Techniques/F68 edits

From WCAG WG

Current Technique: http://www.w3.org/TR/WCAG20-TECHS/F68.html

Current title

F68: Failure of Success Criterion 1.3.1 and 4.1.2 due to the association of label and user interface controls not being programmatically determined

Change to

Failure of Success Criterion 4.1.2 due to a user interface control not having a programmatically determined name.

Applicability

Change from applying to both 1.3.1 and 4.1.2 to only 4.1.2

note: Should this be 1.1.1 also?

Description

This failure describes a problem that occurs when no label element is used to explicitly associate a form control with a label where the visual design uses a label.

Change to

This failure describes a problem that occurs when a form control does not have a name exposed to assistive technologies. The result is that some users will not be able to identify the purpose of the form control. The name can be provided in multiple ways, including the label element. Other options include use of the title attribute and aria-label which are used to directly provide text that is used for the name or aria-labelledby which indicates an association with other text on a page that is providing the name. Button controls can have a name assigned in other ways, as indicated below, but in certain situations may require use of label, title, aria-label, or aria-labelledby.

Example 3

The search text box does in the following code example not have a name. The name can be supplied with either the title attribute or with a label element hidden with CSS.

Change to

The search text box does in the following code example not have a programmatically determinable name. The name can be supplied with any of the approaches mentioned above.

Procedure

For all input elements of type "radio", "checkbox", "text", "file" or "password", and all textarea and select elements in the Web page:

  1. Check that the visual design uses a text label that identifies the purpose of the control
  2. Check that these input elements have a programmatically determined label associated in one of the following ways:
  • the text label is contained in a label element that is correctly associated to the respective input element via the label's for attribute (the id given as value in the for attribute matches the id of the input element).
  • the control is contained within a label element that contains the label text.
  • the text label is correctly programmatically associated with the input element via the aria-labelledby attribute (the id given as value in the aria-labelledby attribute matches the id of the input element).
  • the input element is programmatically determined through the value of either its aria-label or title attributes.

Change to

For all input elements except those of type=hidden, and all textarea, button and select elements in the Web page:

  1. Check that each element has a programmatically determined name using one of the following ways:
  • the text label or labels are programmatically associated with the control element via the aria-labelledby attribute (each id given as a value in the aria-labelledby attribute matches the id of the text label element).
  • the control element is programmatically determined through the value of its aria-label attribute.
  • the text label is contained in a label element that is correctly associated to the respective control element via the label's for attribute (the id given as value in the for attribute matches the id of the control).
  • the control is contained within a label element that also contains the label text.
  • the control is a button element and it has text content that serves as the name.
  • If the control is an input of type image, the alt attribute provides a text label.
  • the control element is programmatically determined through the value of its title attribute.

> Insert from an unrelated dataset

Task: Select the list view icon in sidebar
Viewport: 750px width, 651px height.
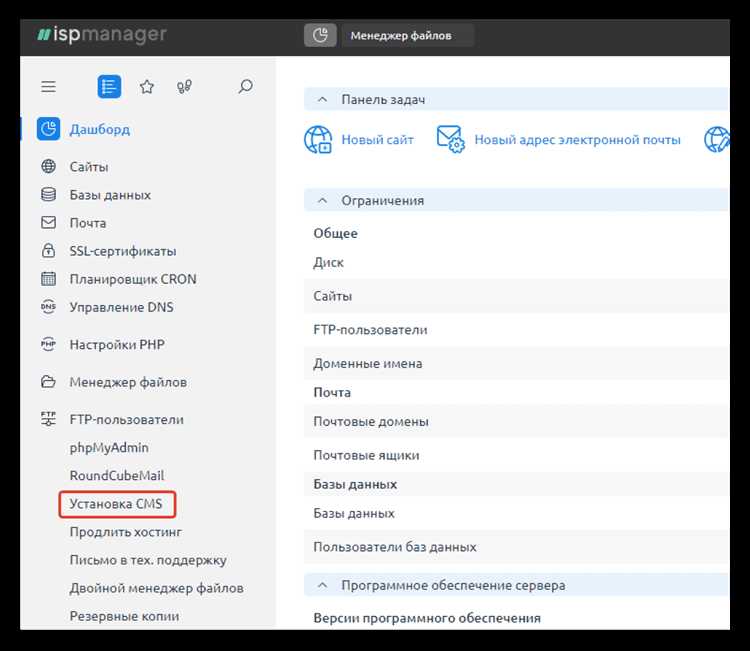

Note: AWK removed the line about submit and reset buttons because it seems that it is impossible to fail with a submit or reset button unless the value for these is set to something that is grossly incorrect (e.g. a submit button with value=cancel) but in that case the issue affects all users equally. If the value is missing entirely then the browsers set the text on the button to "submit" or "submit query" or "reset" and that would pass despite the lack of effort.

Results

If check #1 is true and all options of check #2 are false, then this failure condition applies and the content fails these Success Criteria.

Change to

If all options of check #1 are false, then this failure condition applies and the content fails the Success Criteria.